Contrast and texture beautifully showcased in Cambo Gardens, Fife

Colour Theory 

The colour wheel is a useful tool in interior design which can also be applied when designing your planting scheme to help develop a pleasing garden palette. Developed in the 17th Century by a Frenchmen is based on the three primary colours, red, yellow, and blue. A full colour wheel resembles a rainbow, with red and orange next to yellow, followed by green, blue, purple, and violet. Generally speaking warm colours are red through chartreuse while cool colours are green through violet. 

One way to combine colours in the garden is to choose complementary colours. That means selecting plants in colours that are across from one another on the colour wheel. For example, red is across from green, orange is across from blue, and, as in this bright array, yellow is across from purple.  

Image: Cambo Gardens, Fife

Keep it simple, otherwise your scheme will look chaotic and unplanned. Aim to create a sense of harmony and unity by choosing a color palette. Repetition is the easiest way to unify your planting scheme. It’s also the one thing that marks out a ‘designed’ border, from one that happens by accident. Whilst harmony is important, so is diversity, use a variety of plants to create contrast. 
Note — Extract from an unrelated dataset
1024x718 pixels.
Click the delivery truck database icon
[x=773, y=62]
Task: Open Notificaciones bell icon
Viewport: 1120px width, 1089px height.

However, in the case of the image above they let some local school children design the planting and let the whole paint box explode! Which is most definitely from the maximalist school of garden design.

Visual Height

One of the most common mistakes in garden Design is the lack of visual height, often the only thing at eye level are the tops of the fences and a ruddy trampoline! And if that’s the case then that will be what your eye is drawn to no matter how beautiful your planting is.
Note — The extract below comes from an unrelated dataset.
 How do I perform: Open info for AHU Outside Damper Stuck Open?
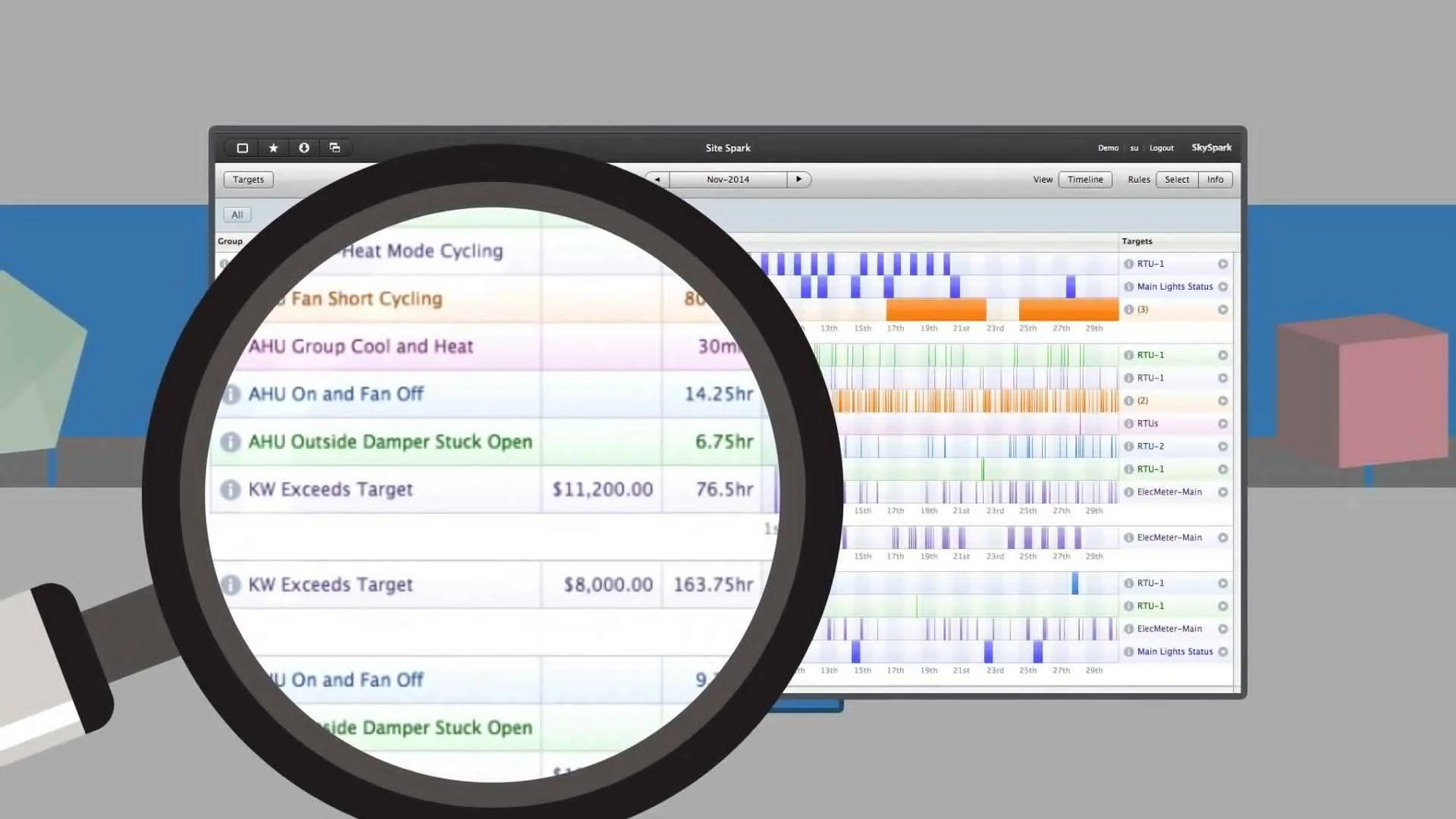pyautogui.click(x=230, y=442)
You can solve this issue in your planting design, a well-placed small tree can be your answer. You want a tree that won’t grow much above 3-5m high, otherwise it will quickly have a canopy above your sightline.

It’s often worth obtaining a multi-stem version so all the growing goes into each stem further limiting the growth. I’m fond of Amelanchier Lamarkii, Prunus Serrula, Cercis canadensis or Euonymus Europeans. Plants with distinctive colors and dramatic shapes, such as spiky palms and pencil junipers, make great focal points.

In this Project we used a pergola trained Wisteria and a Prunus Serrula to draw the eye upward.

Image: Project in Keston, Kent

Practical Consideration

Work with your garden’s natural layout and aspect, choosing the right plant for the right place. Also consider carefully how long you want to spend in your garden on maintenance.

When choosing plants for your garden, you can’t go far wrong if you choose varieties that suit the growing conditions. When it comes to combining different varieties, make sure they are all happy with the same conditions. For example, grow shade-loving varieties together in shady spaces, and sun-loving varieties in sunny spots. 

Image: Delos ‘Mediterranean Garden’, Sissinghurst Kent

If you have particularly extreme conditions, such as a sun-soaked dry border, an exposed garden or damp, shady or boggy garden, always choose plants that will tolerate those conditions well. It’s probably worth buying a book or two on those types of conditions.

Personal taste and how you plan to use the garden have an influence when designing your planting scheme, but the space itself can offer clues as to what works best. For example, a sunny free-draining slope is perfect for an informal Mediterranean-inspired gravel garden. Visually, it won’t look out of place either.

So, there you have it. Yes, there is a lot to consider in designing your planting scheme, however I hope this blog has made the process more transparent and you are now ready to have a go!